现在,你告诉我,你如何将这些都包括在+3或-3的答案里,转换成一个数字?你如何将它与别人的反应作比较?我认为这种比较是不合理的。我们不是东西;这不是一个“人际问题”,一种“家庭压力”——这是一场灾难!我并没有夸大其词。在安德鲁的灾难之前,我们像其他人一样生活:日子有时好,有时坏,然后出现问题。但回想起来,这样的日子简直就是一种天堂,我都不敢相信那是真实的。现在我们都快累趴下了,有时我觉得我们也都正在死去,不只是安德路一个人。甚至连我的父母、兄弟姐妹也都不仅仅是受到“影响”而已。克莱曼医生,你看看你的四周——你看,你所看到的,是这个坟墓,是我们家的坟墓。

珍妮·海斯特的经验几乎与梅维丝·威廉斯的经历相反。海斯特太太,六十三岁,是个家庭主妇。她的丈夫塞缪尔罹患慢性淋巴癌——一种在淋巴系统中缓慢发展的癌症——已有十二年了。珍妮·海斯特有两个孩子,四个孙子孙女。她相信她丈夫的瘤,她一直这样称它,“挽救了他们的婚姻——也许,甚至是我们的家。”

在同一个研究项目的调查中,她告诉我:

在萨姆被诊断得病之前,我和他已经差不多要离婚了。我们正打算分手,各过各的。他有他的兴趣爱好,我有我的。后来,发现了这个瘤。那真是震惊,我们都呆住了。我们止不住哭泣,而且又开始像刚结婚时那样谈话了,我们已经很久不这样了。我开始以不同的眼光看他。我想他也是如此。我们彼此容忍,眼开眼闭。虽然萨姆不同意我的说法,但有时我真的认为上帝这样做是为了让我们复合。反正,不管上帝是不是这样安排,我们真的已经在一起了。而且,不仅是萨姆和我,还有我们的孩子们。他们本来已独立,有他们自己的生活。你知道你二十多岁时是怎么样的:你开始松开束缚;你开始越来越少想到你的根,越来越多考虑你自己的处境和未来。他们开始了他们的事业,有了自己的家庭。然而,这个东西,这个瘤,奇妙地,对他们产生对我一样的作用。他们开始打电话,开始来探望我们。突然之间,他们非常看重家庭团聚。他们还变得孝敬——我的天,对,他们孝敬。萨姆和我拿这个病开玩笑。也许,孩子们没有想到这个瘤,我的意思是这种癌,会持续很长时间。他们以为可能也就是一年或两年,但现在已经十二年了,差不多十三年了。而萨姆仍然健壮地活着。但,最值得庆幸的是,我们都真正健康地活着,大家共同处于这种佳境。

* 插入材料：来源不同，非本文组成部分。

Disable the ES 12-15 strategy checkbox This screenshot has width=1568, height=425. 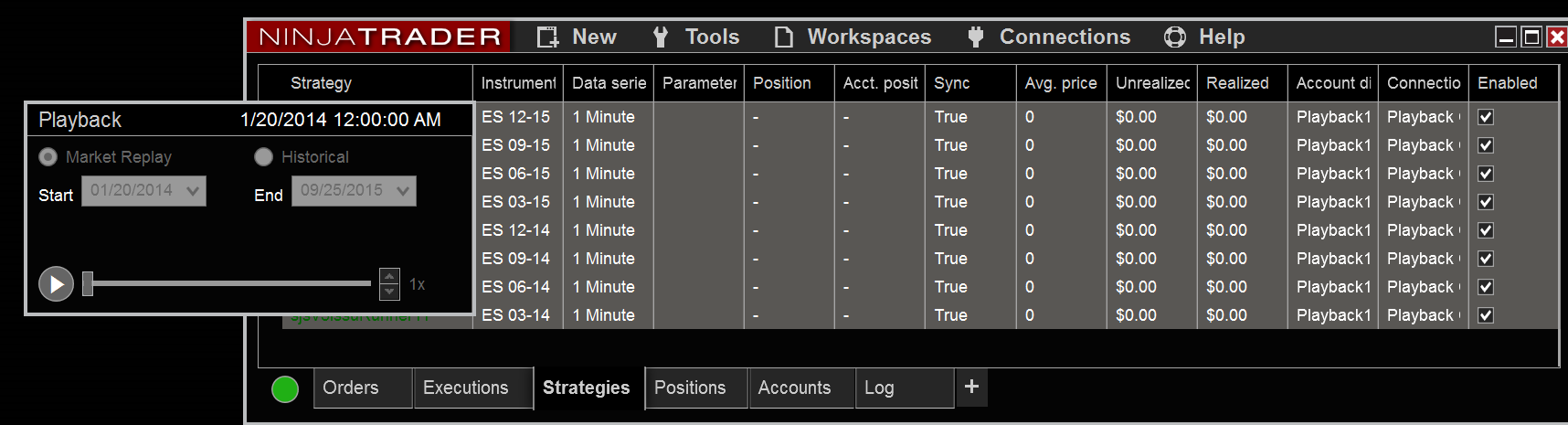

慢性疾痛是极其多样的,因为我们的生活是多面多元、各不相同的。这就是为什么,如果我们要了解疾痛的意义,我们不能聚焦于它的内容。因为太多样性了:珍妮·海斯特和梅维丝·威廉斯,以及无数其他人的疾痛故事都是各不相同的。相反,我们应该探究疾痛意义的结构:疾痛意义构成的方式,意义产生的过程,决定意义以及被意义所决定的社会环境和心理反应。

疾痛对家庭影响有个共同之处:每个家庭必须弄清楚他们的经验,以某种意义接受它们,与其共处。在这样做的时候,所有使一个家庭区别于其他家庭的特殊性,会在经验赋予意义的过程中表现出来。文化和种族的差异、社会阶级和经济的束缚,以及其他种种因素,会在认同疾痛为家庭现实境况之一部分的过程中显现出来。要了解疾痛对家庭的影响,必须了解家庭本身,而不仅仅是疾痛而已。当家庭成为问题的焦点时,我们会看到,疾痛对家庭关系的影响如同对患者个人的影响一样深重。

在这一章中,我已经探讨了疾痛经验的三种社会环境:使一些慢性疾病患者处于两难困境的治疗场所、一个多学科疼痛治疗中心和一些家庭。我这样做是为了说明,疾痛不是简单的个人经验,它是相互作用和沟通的,有深刻的社会性。对疾痛意义的研究,不能仅仅局限于个人经验,它更多的是关于社会关系网络、社会形势、社会生活的不同方式的研究。疾痛经验是共有或分担的,是相互影响、洽商、互动的;它是构成完整的共同人生经历的一方面。如果我们对工作场所、学校,或者其他的社会机构作调查研究,也一定会得出同样的观点。疾痛深深地根植于社会环境中,所以无法与构成这个社会的结构和过程相分离。对医生,也是对人类学者来说,探究疾痛意义的过程也就是调查社会关系之旅。